In pieno stile hard rock ‘70, il brano che dà il titolo all’album è perlopiù un coeso e cantabile dialogo chitarre/tastiere; poi si passa a The Rise Of The Starman che sin dal titolo riporta alla mente i fasti del David Bowie di Space Oddity, per approdare al successivo Burn It Down, di nuovo un riferimento alla musica dei Deep Purple.

Odyssey è un viaggio nel prog metal con i suoi tipici cambi di tempo, mentre il successivo They Took Us By Storm, di nuovo con l’Hammond a salire in cattedra, riesce a conciliare l’elaborata esecuzione con gli stilemi di un hard rock scarno ed essenziale.

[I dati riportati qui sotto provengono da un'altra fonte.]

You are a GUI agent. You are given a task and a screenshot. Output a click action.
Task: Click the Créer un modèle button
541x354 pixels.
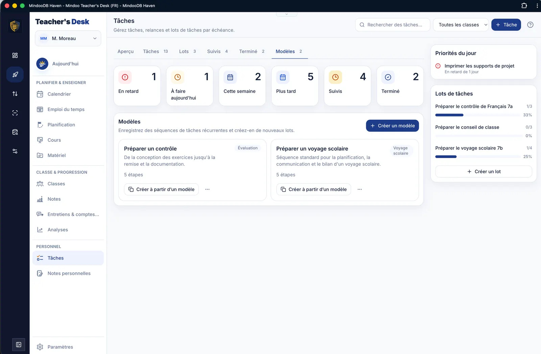tap(392, 126)
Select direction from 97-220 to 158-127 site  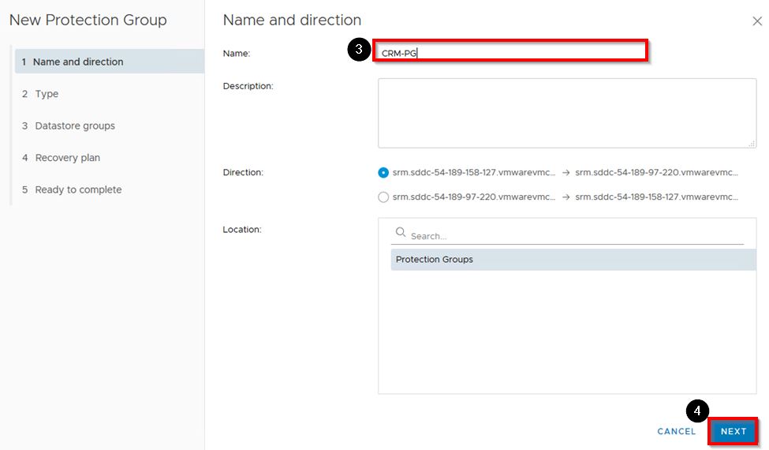tap(383, 197)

Dopo Golden Boy, ottavo episodio della tracklist, è la volta di Holy Holy Ground, una ballad dai toni lievi e soffici che lascia posto dapprima a Fight Of The Century con i suoi robusti riff di chitarra fusi con strofe quasi pop, e poi a Came To Mock, Stayed To Rock, l’episodio che chiude la carrellata di inediti dell’album in questione.

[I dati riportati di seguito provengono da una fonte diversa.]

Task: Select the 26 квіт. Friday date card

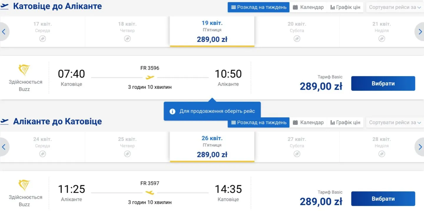Action: coord(212,147)
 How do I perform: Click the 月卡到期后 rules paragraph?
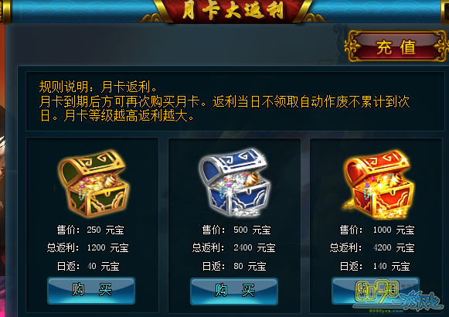[x=224, y=109]
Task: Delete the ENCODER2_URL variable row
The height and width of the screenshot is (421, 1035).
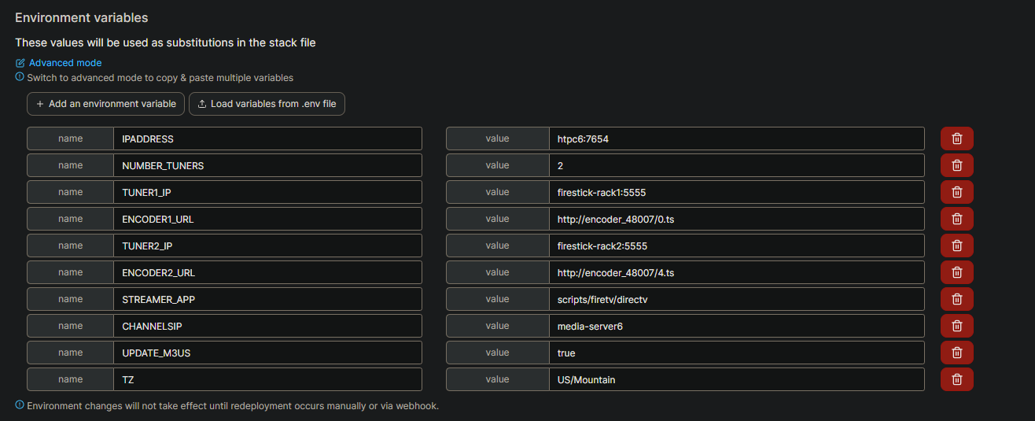Action: [x=956, y=272]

La tracklist si completa con quattro cover: Children Of The Revolution (T-Rex), Heard It On The X (ZZ Top), Fantasy (Earth Wind & Fire) e Love Is All (Roger Glover).

Stando all’energia e interplay profusi tra le tracce, si direbbe proprio che i Supersonic Revolution si siano divertiti a sperimentare all’insegna della leggerezza… ma mai banale.